Basis sets - Tips and tricks

Note

As a general background for this topic, you can watch the 2021 talks by Emilio Artacho:

In this tutorial we will cover a few additional considerations on basis set when using SIESTA.

Basis set generation and adjacent concepts

Basis set optimization

Best results are obtained when using an optimized basis set. See the corresponding tutorial for an example of a basis set optimization procedure.

Basis Set Superposition Error

A concept that is key for atomic-centered basis in general is the Basis Set Superposition Error or BSSE. All kinds of DFT codes are subject to this error, so long as they use atom-centered basis sets. The general idea is that, given an atom A, the basis functions coming from neighbouring atoms B also help improve the description of the electronic density around A. If we remove those neighbours, we effectively end up with a poorer description.

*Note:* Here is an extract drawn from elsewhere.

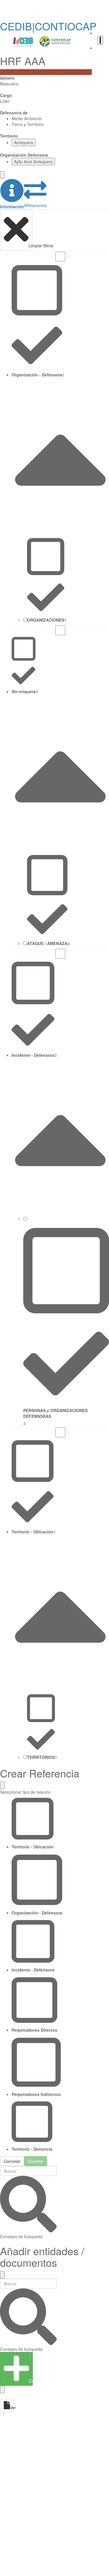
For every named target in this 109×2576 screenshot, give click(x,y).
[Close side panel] (2, 175)
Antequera (23, 142)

The better the basis set, the less important this issue becomes. However, one way to completely remove this issue in some cases is by using ghost atoms.

Ghost atoms

SIESTA can place basis orbitals anywhere, not just in the position of atoms. In order to do this, we just place an atom and tell SIESTA that their atomic number is negative: -8, for example, will place a ghost oxygen, while -6 will place a ghost carbon (this will be detailed later). For this, you will need to generate an extra atom species in the ChemicalSpeciesLabel block.

Ghost atoms can be useful in a variety of cases, for example:
  • When fixing the BSSE in dimer, binding or vacancy calculations.

  • To improve the treatment for the electronic density in slabs, increasing the quality of the description in the near-vacuum region.

Both of these cases will be considered below.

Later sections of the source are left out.